• [POR HACER]: Edita el texto sobre la Navidad de 2025 y escribe de nuevo el fragmento que va de "No escribo desde" a "escucharnos de verdad.", cambiando "conciencia" por "memoria".

── TEXTO PROPORCIONADO ──

No escribo desde la ingenuidad del villancico ni desde la comodidad del brindis. Escribo desde la conciencia. Desde esa grieta interior que se abre cuando el ruido del mundo se calla un poco y nos permite escucharnos de verdad.
Hoy, mientras muchos envuelven regalos, yo envuelvo preguntas. Y no lo hago por amargura, sino por amor. Porque quien ama de verdad no adorna la herida: la nombra.
La Navidad de 2025 nos encuentra cansados. No cansados de trabajar —que eso siempre se ha hecho—, sino cansados de resistir. Resistir la violencia normalizada. Resistir la desigualdad que se disfraza de progreso. Resistir la precariedad emocional de una época donde todo se compra, pero casi nada se sostiene. Resistir un país y un planeta que nos piden resiliencia mientras nos niegan justicia.
Y sin embargo, aquí estamos. Aún respirando. Aún abrazando. Aún intentando creer.

───
── MATERIAL DADO ──

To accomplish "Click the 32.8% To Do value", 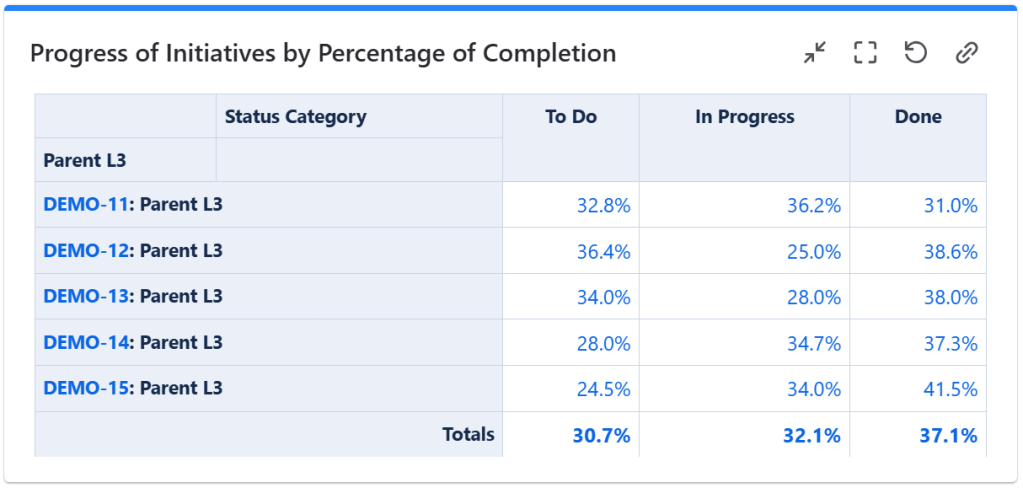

───

• [RESPUESTA]:
No escribo desde la ingenuidad del villancico ni desde la comodidad del brindis. Escribo desde la memoria. Desde esa grieta interior que se abre cuando el ruido del mundo se calla un poco y nos permite escucharnos de verdad.